━━━━━ Input records ━━━━━
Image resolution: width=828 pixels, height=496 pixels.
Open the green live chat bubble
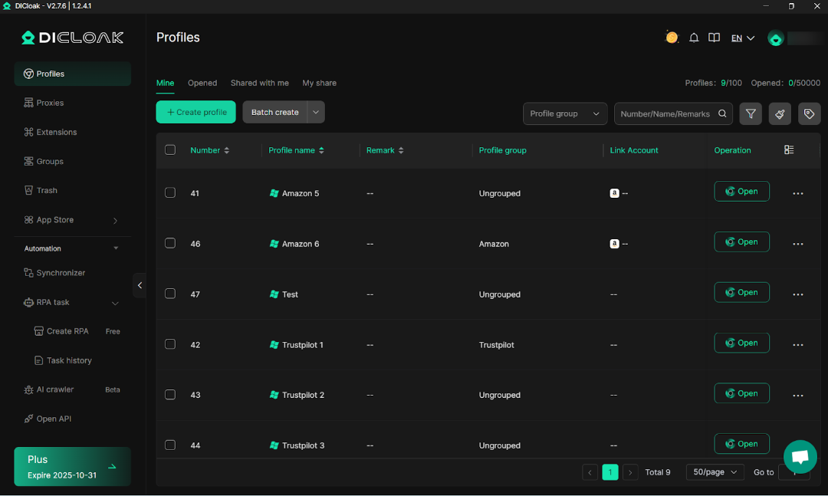800,457
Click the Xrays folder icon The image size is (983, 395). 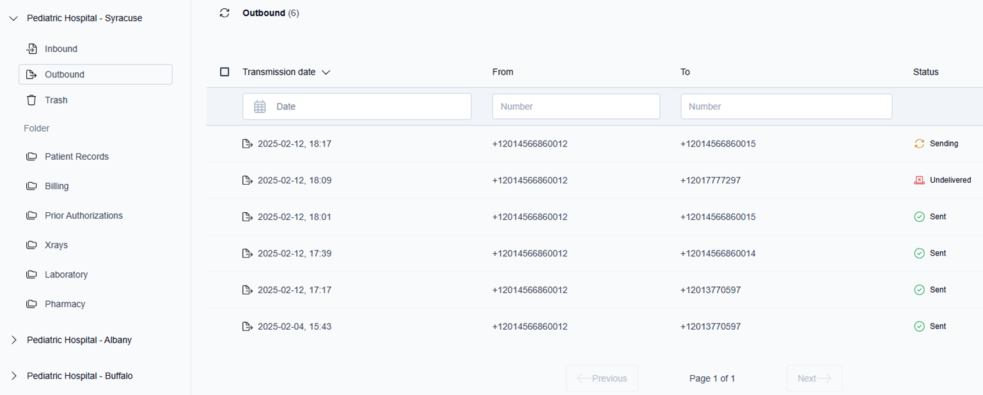click(x=31, y=245)
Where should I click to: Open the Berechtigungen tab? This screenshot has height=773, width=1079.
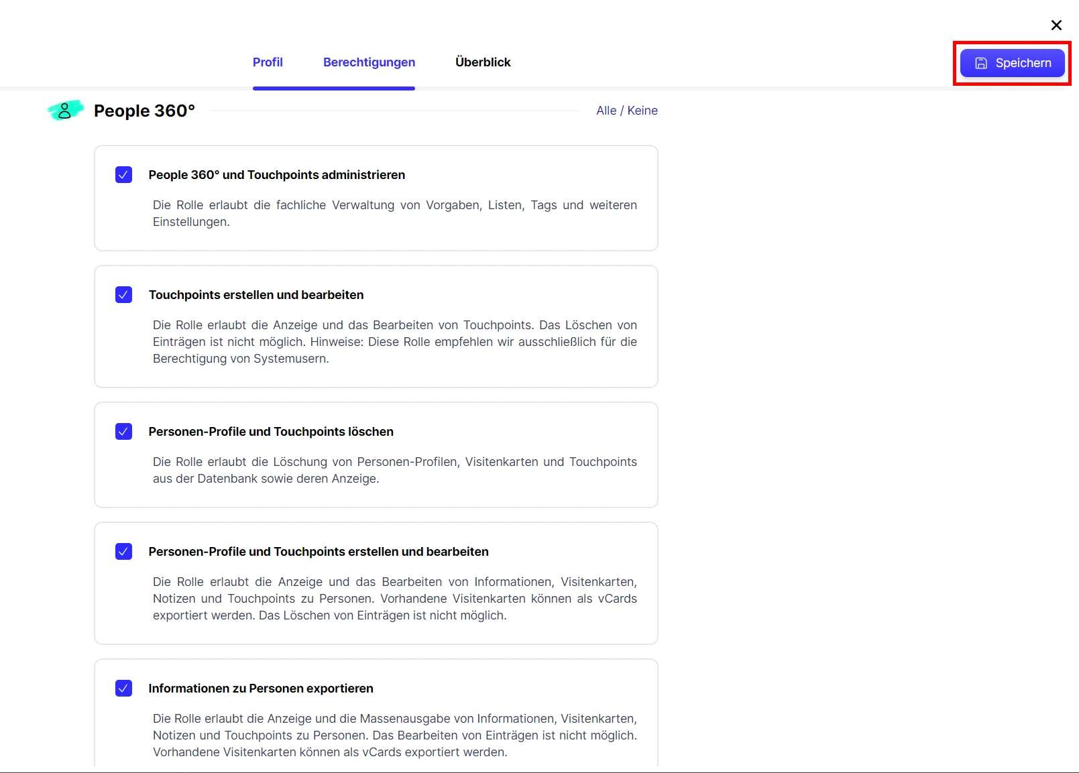click(369, 62)
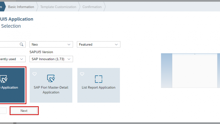The width and height of the screenshot is (220, 124).
Task: Jump to the Confirmation step
Action: click(92, 7)
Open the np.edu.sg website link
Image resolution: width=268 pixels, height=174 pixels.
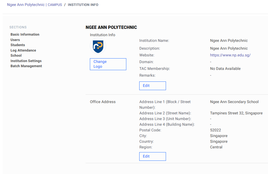[x=230, y=55]
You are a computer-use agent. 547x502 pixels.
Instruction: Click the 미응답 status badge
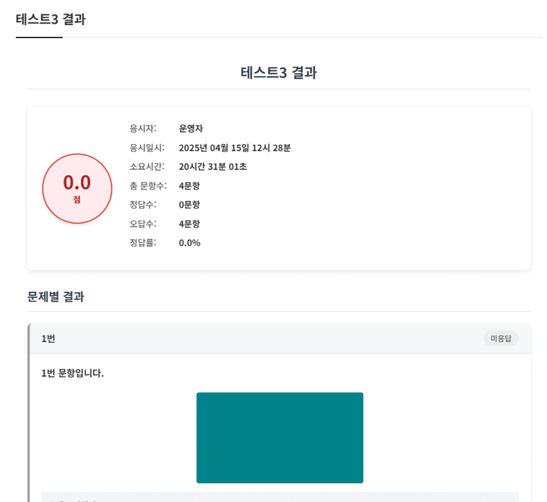[501, 339]
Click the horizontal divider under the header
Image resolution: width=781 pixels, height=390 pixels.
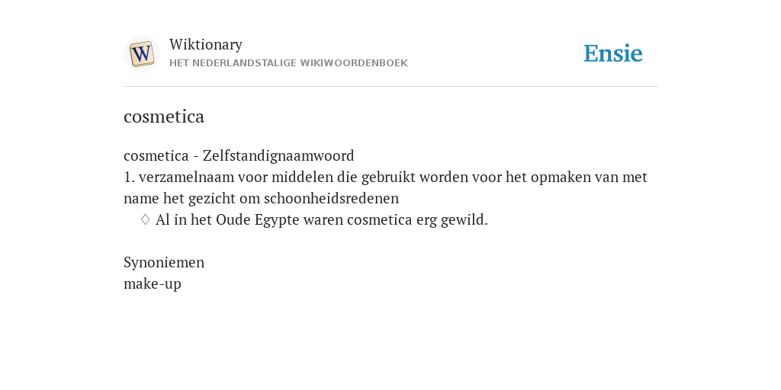point(391,87)
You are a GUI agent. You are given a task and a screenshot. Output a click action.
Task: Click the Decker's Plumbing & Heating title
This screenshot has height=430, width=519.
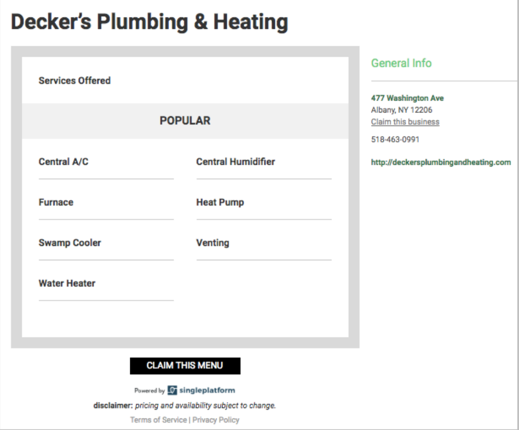pos(150,22)
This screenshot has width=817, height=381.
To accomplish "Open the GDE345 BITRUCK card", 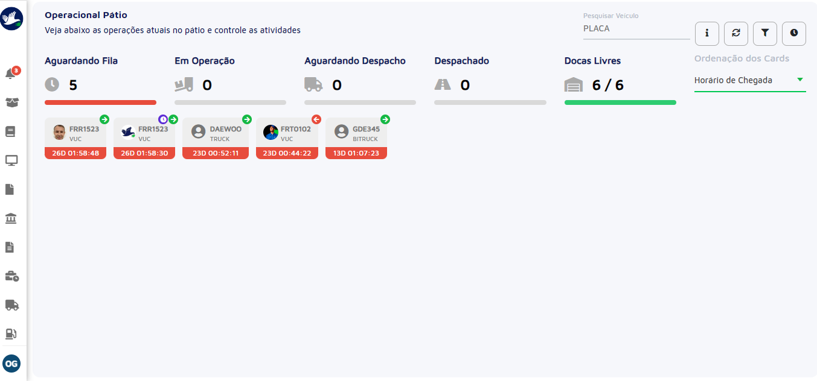I will point(356,138).
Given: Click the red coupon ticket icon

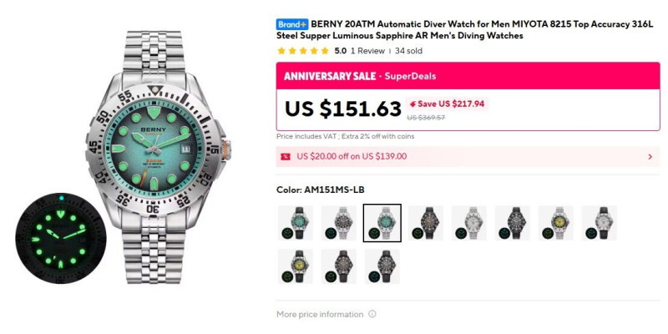Looking at the screenshot, I should pos(286,156).
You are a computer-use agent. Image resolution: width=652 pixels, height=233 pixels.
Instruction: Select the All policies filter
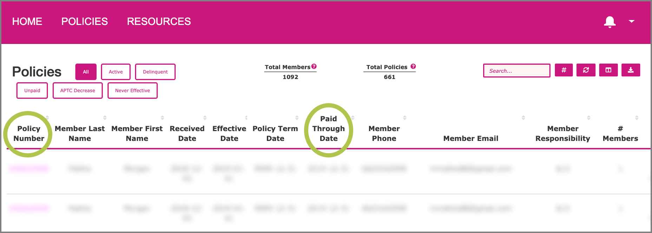pyautogui.click(x=86, y=72)
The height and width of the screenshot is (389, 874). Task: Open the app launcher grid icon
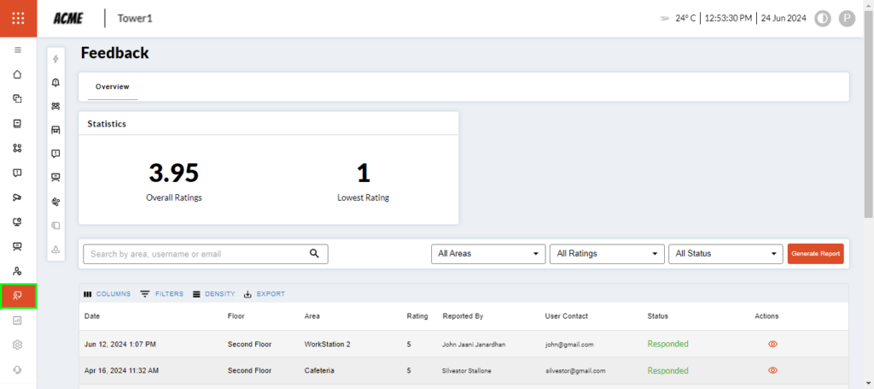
━━━━━
__Brief__
Copy out only the lines from the one containing "You are a computer-use agent. Image" to the end of the entries, unchanged. Drop the pictures.

__Task result__
You are a computer-use agent. Image resolution: width=652 pixels, height=233 pixels.
Instruction: Select the All policies filter
pyautogui.click(x=86, y=72)
The height and width of the screenshot is (389, 874). Task: Open the app launcher grid icon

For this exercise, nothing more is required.